How to Value Volunteering

The article Open source creates value, but how do you measure it? by Peter Cihon discusses the problems with valuing open source projects, and how to improve their valuing, both in general and specifically with reference to lawmakers and governments.

I'd rate this article 3/5. The writer talks about open-source is currently being valued, and how to improve that process in a way that improves the FOSS developer's position, and could potentially bring in more open-source developers. The majority of the questions are suggestions on what to research next, with some references to recent studies to cement the writer's suggestions. Overall, the article does a good job of getting the reader to consider the problems in the current scheme, but does little to suggest more concretely how to actually solve the problem.

The Good

  1. I hadn't considered until now that tools that developers use should also be considered when valuing a maintainer's productivity, but it makes complete sense.
  2. The fact that patents are more used than open source contributions as a way of saying when someone is innovative makes perfect sense on the face of it.
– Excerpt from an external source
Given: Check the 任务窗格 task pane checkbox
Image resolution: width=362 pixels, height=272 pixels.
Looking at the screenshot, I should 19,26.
Seeing it written though, I'm surprised at it, and will definitely be remembering it.
  3. I was completely surprised by GitHub, firstly, directly contributing to a court case (indirectly linked in the article), but also by them using an xkcd comic as part of their contribution.

The Bad

  1. I had figured that FOSS development did some level of good in terms of financial gain for businesses as well as humanitarian good, but the former had mainly been an afterthought in my mind. Learning that adding an additional 10% to the EU's current contributor base would only increase that market's GDP by about 0.5% is still surprising. I would have expected that number to at least be single digits.
  2. The fact that most existing research on FOSS software bases mainly off of cost savings from paid software seems a bit pessimistic. While it makes sense, I feel like there should be more reason to use something than "because its cheap".
  3. I expected a lot more research on open-source contribution to be done in the US. It threw me that most research was done in the EU.

Questions

  1. I've seen several references to people using packages like is-odd; and I'm genuinely curious how many people in real life development use simplistic packages that are less intensive to "just" re-implement.
  2. The article suggests to add a way to measure impact of dependencies in the impact of a project. I wonder how far down the dependency tree things should go. If everything is (ideally) somehow dependent of GNUMake and some C/++ compiler, does that mean those projects should be getting the most funding?
  3. I wonder how much research has been done in the past on open-source hardware, rather than open-source software. I feel like there would be a very different outlook.